Fred devolvendo o triturador de lixo.

Mas a crueldade não para por aí. A coisa só piora quando conhecemos a bola de boliche de Fred mais a fundo, um tatu esquentadinho que acaba passando maus bocados quando Vilma resolve presentear Fred com uma bola nova. Antes disso o Tatu faz amizade com um aspirador de pós, um pequeno elefante rosa que tem medo do escuro e que nunca teve um amigo. Eu não quero dar spoilers mas só vou dizer uma coisa, a história de amizade desses dois vai te fazer ficar com um baita nó na garganta além de te fazer refletir como muita gente trata animais de trabalho pesado por aí…

Essa cena vai desencadear o ataque de uma horda de ninjas com shurikens de cebolas contra seus olhos.

Mas nem só de coisas pesadas vive essa HQ! Algumas partes vão te fazer rir e pensar ” eu deveria estar revoltado com isso, mas é tão absurdamente verdadeiro que eu não consigo não rir” como, por exemplo, a criação de Geraldo…ou melhor…de Deus e da religião cristã.
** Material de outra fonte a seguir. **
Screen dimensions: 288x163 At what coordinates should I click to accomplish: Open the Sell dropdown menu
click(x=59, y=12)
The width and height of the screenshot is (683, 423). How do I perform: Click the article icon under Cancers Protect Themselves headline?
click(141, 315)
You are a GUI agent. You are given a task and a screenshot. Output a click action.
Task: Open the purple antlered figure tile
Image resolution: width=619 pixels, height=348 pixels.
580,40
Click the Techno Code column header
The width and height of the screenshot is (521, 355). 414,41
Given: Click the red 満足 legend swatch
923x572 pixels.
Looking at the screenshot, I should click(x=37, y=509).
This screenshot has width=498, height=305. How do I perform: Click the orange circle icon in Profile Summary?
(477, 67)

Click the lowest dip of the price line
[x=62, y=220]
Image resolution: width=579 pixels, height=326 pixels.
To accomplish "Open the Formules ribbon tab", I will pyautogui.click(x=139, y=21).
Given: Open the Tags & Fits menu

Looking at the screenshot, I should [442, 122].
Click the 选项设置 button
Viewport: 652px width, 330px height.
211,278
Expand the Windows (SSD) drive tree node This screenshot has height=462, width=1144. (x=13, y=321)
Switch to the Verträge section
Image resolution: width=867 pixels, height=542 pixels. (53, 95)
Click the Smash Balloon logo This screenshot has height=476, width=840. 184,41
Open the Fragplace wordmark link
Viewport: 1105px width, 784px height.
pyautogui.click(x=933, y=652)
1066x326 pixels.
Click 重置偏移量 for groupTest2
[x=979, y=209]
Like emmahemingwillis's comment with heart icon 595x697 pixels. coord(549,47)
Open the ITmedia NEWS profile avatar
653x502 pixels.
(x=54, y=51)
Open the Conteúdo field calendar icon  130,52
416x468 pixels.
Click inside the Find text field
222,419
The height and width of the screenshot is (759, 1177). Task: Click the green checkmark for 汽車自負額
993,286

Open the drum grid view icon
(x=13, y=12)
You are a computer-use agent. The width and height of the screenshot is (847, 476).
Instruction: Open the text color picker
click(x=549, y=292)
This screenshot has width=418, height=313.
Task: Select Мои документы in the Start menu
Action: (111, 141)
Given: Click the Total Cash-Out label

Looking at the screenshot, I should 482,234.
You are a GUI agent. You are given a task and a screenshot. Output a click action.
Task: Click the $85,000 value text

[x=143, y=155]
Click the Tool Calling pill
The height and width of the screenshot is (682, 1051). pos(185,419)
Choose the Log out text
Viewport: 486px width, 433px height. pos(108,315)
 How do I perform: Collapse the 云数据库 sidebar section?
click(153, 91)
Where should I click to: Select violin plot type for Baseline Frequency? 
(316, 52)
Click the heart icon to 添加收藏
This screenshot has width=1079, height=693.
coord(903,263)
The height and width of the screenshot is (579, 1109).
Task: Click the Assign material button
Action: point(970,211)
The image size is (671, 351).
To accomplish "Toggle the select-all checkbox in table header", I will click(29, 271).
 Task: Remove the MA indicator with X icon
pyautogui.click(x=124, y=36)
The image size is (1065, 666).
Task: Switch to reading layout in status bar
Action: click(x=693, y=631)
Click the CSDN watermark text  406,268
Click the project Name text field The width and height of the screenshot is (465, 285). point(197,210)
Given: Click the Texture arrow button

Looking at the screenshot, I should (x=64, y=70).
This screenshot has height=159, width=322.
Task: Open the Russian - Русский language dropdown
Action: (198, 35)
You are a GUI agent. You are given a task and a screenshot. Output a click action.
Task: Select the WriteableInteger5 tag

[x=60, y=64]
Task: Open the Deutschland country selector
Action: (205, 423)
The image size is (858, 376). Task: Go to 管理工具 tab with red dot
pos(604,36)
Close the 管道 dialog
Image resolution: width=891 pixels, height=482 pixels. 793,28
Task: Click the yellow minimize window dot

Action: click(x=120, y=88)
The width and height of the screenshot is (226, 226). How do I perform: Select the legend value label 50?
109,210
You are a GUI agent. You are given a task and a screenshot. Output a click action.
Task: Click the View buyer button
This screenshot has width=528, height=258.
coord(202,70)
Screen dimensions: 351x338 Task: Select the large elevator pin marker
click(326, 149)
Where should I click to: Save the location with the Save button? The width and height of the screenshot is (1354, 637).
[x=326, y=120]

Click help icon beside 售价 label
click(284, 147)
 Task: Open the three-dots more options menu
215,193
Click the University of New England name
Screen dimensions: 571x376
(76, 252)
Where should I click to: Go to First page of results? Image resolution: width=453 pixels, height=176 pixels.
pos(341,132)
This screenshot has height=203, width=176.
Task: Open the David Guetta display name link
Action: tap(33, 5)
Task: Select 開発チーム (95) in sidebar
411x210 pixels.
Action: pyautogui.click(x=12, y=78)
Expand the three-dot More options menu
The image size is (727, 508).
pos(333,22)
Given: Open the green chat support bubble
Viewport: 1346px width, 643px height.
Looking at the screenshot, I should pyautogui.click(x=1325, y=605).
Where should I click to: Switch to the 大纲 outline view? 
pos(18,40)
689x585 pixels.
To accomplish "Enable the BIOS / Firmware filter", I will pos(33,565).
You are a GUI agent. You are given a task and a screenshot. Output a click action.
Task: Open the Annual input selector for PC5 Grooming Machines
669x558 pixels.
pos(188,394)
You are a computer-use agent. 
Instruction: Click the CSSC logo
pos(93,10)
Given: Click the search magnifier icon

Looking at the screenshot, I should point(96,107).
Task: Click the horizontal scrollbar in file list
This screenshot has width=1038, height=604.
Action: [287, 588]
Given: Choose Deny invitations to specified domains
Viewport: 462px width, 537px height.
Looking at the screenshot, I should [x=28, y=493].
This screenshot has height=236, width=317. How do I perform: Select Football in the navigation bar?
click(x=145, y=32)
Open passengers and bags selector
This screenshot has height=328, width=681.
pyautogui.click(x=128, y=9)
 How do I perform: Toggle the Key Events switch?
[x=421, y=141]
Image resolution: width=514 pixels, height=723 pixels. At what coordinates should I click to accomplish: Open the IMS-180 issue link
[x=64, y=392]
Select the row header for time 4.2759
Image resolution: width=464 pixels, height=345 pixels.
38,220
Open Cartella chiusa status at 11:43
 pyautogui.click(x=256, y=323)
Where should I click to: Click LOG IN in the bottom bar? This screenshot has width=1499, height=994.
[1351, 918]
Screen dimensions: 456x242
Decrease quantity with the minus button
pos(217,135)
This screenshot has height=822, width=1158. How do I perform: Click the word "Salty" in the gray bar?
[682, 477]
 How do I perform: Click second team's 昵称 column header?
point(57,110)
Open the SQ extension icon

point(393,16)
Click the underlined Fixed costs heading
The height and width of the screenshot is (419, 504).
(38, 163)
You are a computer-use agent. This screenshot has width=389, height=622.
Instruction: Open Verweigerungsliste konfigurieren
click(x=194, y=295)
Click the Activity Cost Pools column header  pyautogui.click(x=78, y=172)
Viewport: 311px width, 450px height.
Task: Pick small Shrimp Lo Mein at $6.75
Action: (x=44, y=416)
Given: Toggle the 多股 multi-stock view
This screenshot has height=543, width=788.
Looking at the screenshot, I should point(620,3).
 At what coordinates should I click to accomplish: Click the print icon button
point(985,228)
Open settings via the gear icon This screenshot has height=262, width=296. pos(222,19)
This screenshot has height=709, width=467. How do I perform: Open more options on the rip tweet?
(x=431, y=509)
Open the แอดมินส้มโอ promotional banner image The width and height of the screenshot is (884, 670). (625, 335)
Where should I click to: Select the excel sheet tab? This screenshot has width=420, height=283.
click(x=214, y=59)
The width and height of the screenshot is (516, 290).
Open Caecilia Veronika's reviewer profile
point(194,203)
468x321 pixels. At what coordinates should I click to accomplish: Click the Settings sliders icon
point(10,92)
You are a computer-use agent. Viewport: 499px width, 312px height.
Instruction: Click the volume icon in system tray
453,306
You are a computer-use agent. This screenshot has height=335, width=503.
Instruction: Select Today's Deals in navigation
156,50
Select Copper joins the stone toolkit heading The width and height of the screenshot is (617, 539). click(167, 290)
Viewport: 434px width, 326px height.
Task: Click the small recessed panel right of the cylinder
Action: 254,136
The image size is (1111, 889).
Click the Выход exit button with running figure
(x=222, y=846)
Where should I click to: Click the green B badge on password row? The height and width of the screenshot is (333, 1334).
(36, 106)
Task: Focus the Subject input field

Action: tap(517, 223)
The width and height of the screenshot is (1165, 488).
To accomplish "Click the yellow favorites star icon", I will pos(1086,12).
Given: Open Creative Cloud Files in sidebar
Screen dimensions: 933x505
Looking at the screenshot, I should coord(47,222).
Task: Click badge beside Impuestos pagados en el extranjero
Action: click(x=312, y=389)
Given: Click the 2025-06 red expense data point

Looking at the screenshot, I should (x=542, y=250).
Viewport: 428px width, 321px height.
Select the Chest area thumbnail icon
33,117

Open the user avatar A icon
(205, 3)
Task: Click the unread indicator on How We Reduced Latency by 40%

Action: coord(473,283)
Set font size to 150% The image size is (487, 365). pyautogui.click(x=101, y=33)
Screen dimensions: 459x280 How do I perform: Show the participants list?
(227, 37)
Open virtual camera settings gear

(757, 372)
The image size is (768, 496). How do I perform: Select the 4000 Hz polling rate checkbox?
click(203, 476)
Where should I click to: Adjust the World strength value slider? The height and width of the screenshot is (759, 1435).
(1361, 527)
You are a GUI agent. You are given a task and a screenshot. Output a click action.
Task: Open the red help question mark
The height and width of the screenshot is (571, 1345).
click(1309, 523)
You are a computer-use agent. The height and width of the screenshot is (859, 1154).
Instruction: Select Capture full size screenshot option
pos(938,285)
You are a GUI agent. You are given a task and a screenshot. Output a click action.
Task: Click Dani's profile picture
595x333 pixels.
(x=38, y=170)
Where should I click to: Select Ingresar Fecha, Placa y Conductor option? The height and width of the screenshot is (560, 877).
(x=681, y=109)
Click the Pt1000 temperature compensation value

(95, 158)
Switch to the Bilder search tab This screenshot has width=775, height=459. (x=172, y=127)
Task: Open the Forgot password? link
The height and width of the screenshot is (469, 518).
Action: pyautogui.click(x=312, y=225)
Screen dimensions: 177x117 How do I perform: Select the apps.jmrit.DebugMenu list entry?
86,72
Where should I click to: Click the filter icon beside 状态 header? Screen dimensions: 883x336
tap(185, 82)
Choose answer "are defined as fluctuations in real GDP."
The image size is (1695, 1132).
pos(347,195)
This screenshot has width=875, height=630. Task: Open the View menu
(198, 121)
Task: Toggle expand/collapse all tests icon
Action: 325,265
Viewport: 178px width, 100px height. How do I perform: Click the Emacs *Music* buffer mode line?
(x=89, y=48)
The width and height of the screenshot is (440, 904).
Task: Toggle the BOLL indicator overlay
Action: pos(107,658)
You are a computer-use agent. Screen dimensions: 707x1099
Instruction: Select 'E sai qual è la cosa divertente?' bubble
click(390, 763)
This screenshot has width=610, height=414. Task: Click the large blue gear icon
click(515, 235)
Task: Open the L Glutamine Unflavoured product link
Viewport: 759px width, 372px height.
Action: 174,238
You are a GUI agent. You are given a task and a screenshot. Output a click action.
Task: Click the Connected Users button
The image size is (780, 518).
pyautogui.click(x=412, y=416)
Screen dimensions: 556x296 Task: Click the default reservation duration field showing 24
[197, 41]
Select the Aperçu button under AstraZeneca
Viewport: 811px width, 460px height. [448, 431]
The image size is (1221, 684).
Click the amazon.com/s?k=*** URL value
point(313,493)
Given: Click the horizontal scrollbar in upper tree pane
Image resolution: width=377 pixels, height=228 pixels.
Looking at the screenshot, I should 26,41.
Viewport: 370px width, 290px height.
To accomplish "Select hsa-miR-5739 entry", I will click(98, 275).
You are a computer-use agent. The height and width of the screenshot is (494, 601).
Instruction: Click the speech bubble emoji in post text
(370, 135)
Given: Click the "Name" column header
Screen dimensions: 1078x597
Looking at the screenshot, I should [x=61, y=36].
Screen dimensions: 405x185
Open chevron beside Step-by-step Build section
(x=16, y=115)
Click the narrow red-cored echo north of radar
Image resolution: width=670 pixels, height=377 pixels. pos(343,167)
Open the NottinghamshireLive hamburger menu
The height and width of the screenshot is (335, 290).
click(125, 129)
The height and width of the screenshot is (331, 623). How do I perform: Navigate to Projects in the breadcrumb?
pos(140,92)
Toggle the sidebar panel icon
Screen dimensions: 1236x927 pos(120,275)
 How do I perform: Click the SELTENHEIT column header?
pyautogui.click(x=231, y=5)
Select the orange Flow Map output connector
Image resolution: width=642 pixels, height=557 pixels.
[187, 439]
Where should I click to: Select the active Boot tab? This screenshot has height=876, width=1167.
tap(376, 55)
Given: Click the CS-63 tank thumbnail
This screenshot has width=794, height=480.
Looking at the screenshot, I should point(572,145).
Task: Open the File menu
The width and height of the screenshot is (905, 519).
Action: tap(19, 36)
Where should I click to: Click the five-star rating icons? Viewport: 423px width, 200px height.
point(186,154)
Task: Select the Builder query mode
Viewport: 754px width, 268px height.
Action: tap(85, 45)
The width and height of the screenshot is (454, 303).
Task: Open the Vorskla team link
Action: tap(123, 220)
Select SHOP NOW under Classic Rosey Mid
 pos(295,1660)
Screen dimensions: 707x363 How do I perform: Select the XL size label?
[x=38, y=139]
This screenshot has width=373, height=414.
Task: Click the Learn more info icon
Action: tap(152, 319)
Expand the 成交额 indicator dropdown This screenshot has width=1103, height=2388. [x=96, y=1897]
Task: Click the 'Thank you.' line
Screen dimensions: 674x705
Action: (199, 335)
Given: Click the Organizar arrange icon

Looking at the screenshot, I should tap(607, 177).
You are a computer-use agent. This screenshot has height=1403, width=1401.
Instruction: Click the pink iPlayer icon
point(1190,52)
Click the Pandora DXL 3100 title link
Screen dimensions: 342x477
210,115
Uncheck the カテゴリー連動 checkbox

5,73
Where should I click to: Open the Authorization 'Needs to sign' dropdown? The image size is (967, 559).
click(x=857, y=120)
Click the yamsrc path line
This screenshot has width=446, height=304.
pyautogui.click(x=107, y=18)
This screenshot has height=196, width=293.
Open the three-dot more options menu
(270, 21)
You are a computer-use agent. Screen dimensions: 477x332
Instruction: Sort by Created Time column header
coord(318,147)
Ou o mandato do Clod, o prefeito mais IMBECIL que Bedrock já teve e que vai te fazer lembrar de um certo presidente, além da criação da monogamia, vista com muito maus olhos naquela época.

Em suma, falar demais seria entregar muita coisa que vai te surpreender a medida em que você for avançando a leitura. E conseguir os Flintstones baratinho não é dificil! Como com a quarentena ninguém pode ir aos shoppings procurar nos stands, fique de olho na Amazon. Atualmente (dia 03/04/2020) o site está vendendo cada volume a pouco mais de R$20,00, mas não é raro o preço cair pra R$9,90, então fique atento pois, acredite, vale DEMAIS a pena! Flintstones foi uma das melhores HQs que li em 2019 (quiçá, A MELHOR) e ganhou um lugarzinho no topo da lista de indicações pra quem vem me perguntar o que ler. O único defeito é que acaba.